Federal Contractors and Subcontractors Required to Post Employee Notice of Labor Law Rights, Effective June 21, 2010
June 7, 2010
NAW LEGAL ADVISORY - June 2010
The Labor Department has issued its final rule requiring certain federal contractors and their subcontractors to post a notice informing employees of their rights as employees under the National Labor Relations Act to join a union and engage in collective bargaining. (75 Fed.Reg. 28368, May 20, 2010). The final rule may be viewed at http://edocket.access.gpo.gov/2010/pdf/2010-11639.pdf (“Rule”). Wholesaler-distributors who are Federal contractors or subcontractors are covered by this Rule. The “employee notice” may be viewed at:
The Rule goes into effect on June 21, 2010.
The Rule implements Executive Order 13496 signed by the President on January 30, 2009, which included sanctions, penalties (including debarment) and remedies that can be imposed if a covered Federal contractor or subcontractor fails to comply with the employee notice requirements.
In September 2009, NAW and numerous other organizations provided comments to the Labor Department that criticized the proposed employee notice as an inaccurate and incomplete overview of employee rights under Federal labor laws, and for suggesting that such laws favor a collective bargaining environment. For the most part, public comments did not alter the tone or content of the final version of the Rule, reflecting the strong union bias of the Administration.
Prime Contractors and Subcontractors Subject to the Rule
The Rule applies to any prime contractor with a Federal government contract of $100,000 or more. A contract for an indefinite quantity is covered unless the contractor or the contracting agency reasonably believes that total amount in any year will be below the $100,000 threshold. The dollar threshold set by the Rule is the simplified acquisition threshold set in the Office of Federal Procurement Policy Act—which is currently $100,000.
The Rule also applies to any subcontractor (at any tier) to a covered prime contractor with a subcontract value of more than $10,000.
The Rule does not apply to any contract resulting from solicitations issued before June 21, 2010. Every covered contract must include a contract clause requiring that the contractor post the employee notice during the term of the contract in accordance with the requirements in the Rule. The contracting agency is responsible for including the contract clause in the contract with the prime contractor. The prime contractor is responsible for including the contract clause in its contract with a covered subcontractor. The clause may be incorporated into a contract by reference to 29 CFR Part 471, Appendix A to Subpart A.

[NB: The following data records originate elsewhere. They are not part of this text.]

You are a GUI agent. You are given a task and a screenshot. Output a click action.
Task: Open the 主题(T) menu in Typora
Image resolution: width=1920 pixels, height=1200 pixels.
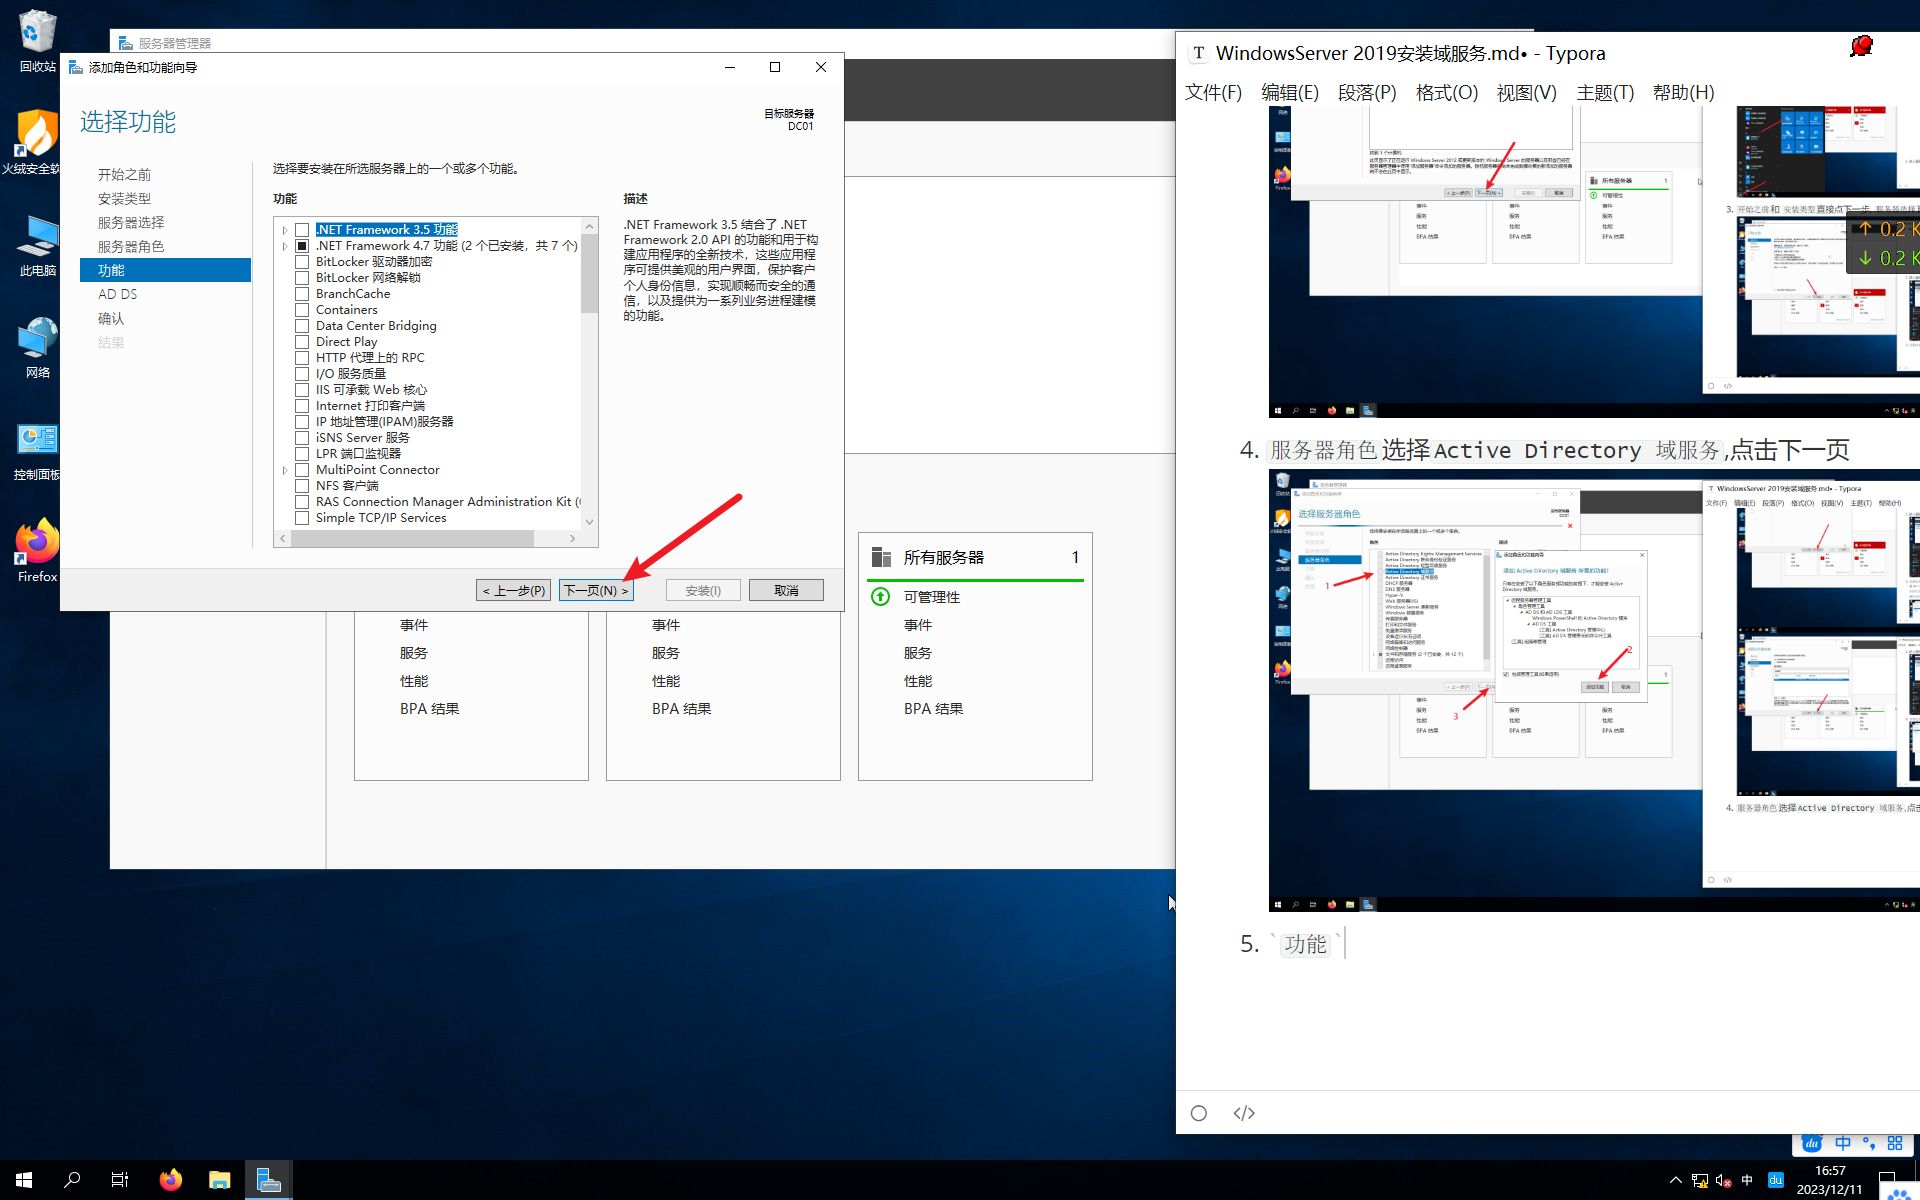pos(1604,93)
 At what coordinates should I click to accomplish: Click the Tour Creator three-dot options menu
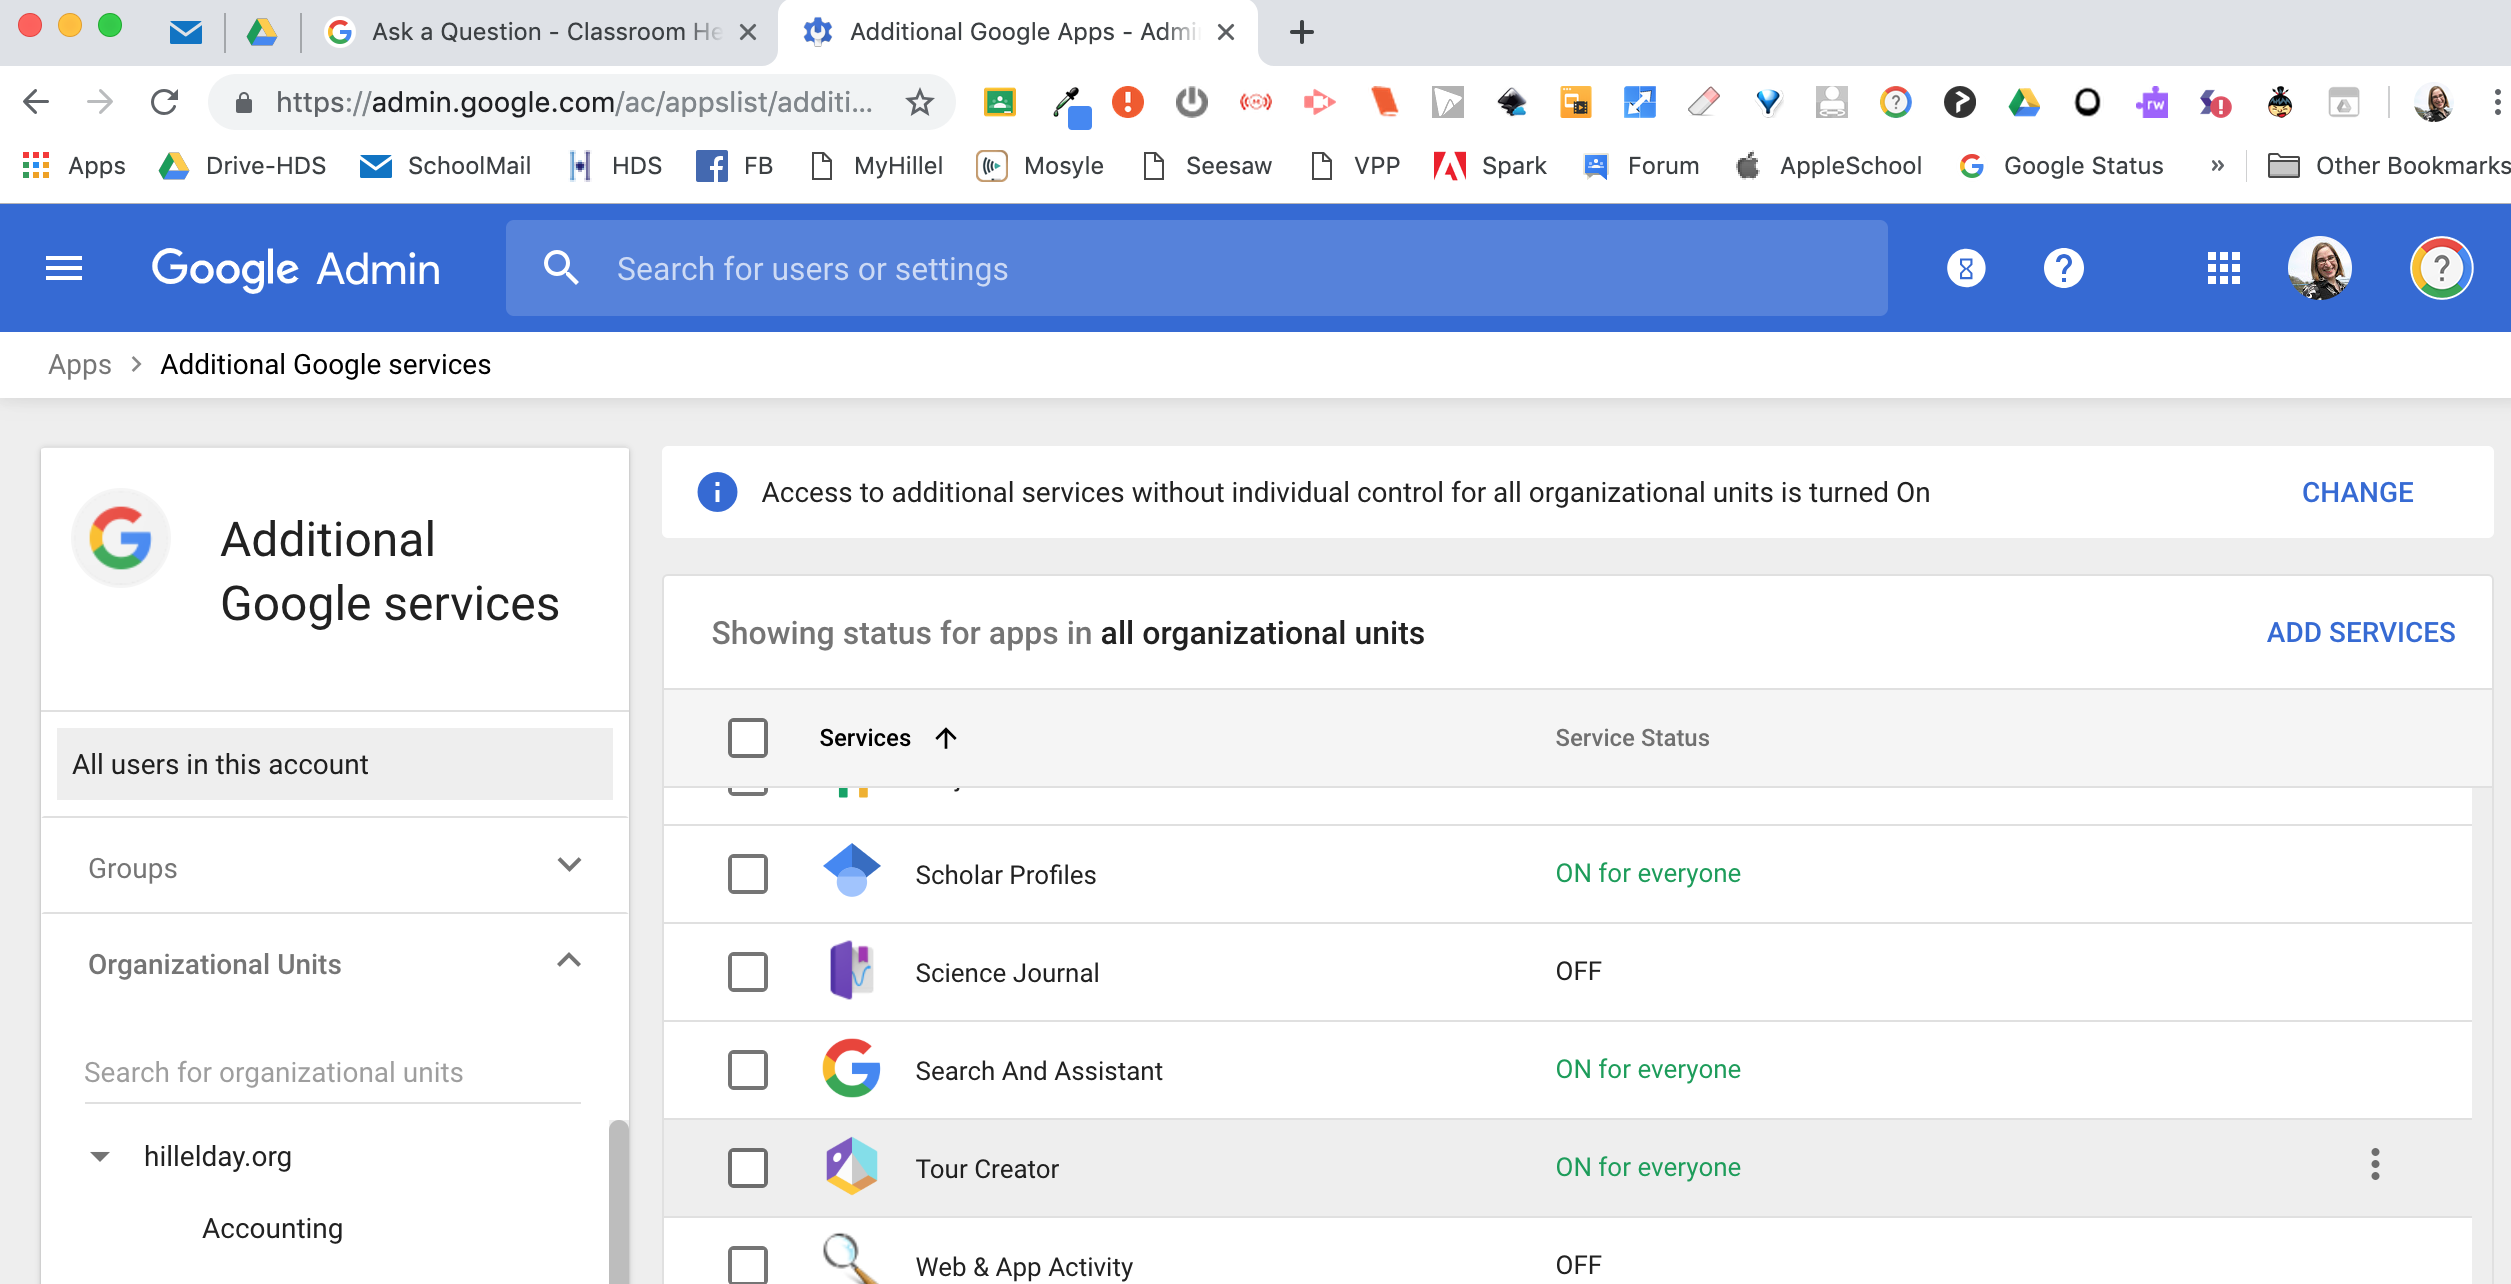[x=2375, y=1165]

Contractors and Subcontractors Required to Post Employee Notice
Physical Posting – A contractor or subcontractor that posts notices to employees physically in the workplace must also post the employee notice physically. Where a significant portion of the workforce fulfilling the contract is not proficient in English, the employee notice must be provided in the language employees speak. The employee notice must be placed in conspicuous places in the workplace so the notice is readily seen by the employees engaged in activities relating to the performance of the contract. Only an exact duplicate of the Labor Department-supplied employee notice may be used. No alterations in size, content or color may be used.
Electronic Posting – A contractor or subcontractor that customarily posts notices to employees electronically must also post an exact copy of the Department-supplied employee notice electronically. The contractor may use a link to the Labor Department website that contains the full text of the notice, provided the link reads in the employees’ spoken language: “Important Notice about Employee Rights to Organize and Bargain Collectively with Their Employers.” The Labor Department website provides translation of the notice text.
Enforcement of the Rule
The Labor Department’s Office of Federal Contract Compliance Programs is authorized to conduct compliance reviews to determine if a contractor or subcontractor is in compliance with the Rule or other laws, Executive Orders or regulations enforced by the Labor Department. Employees may also file complaints claiming that the contractor or subcontractor has not complied with the Rule. In case of a violation, conciliation and administrative enforcement proceedings will follow. Sanctions for a violation include cancellation of the contract, or debarment of the contractor with one, several, or all Federal agencies.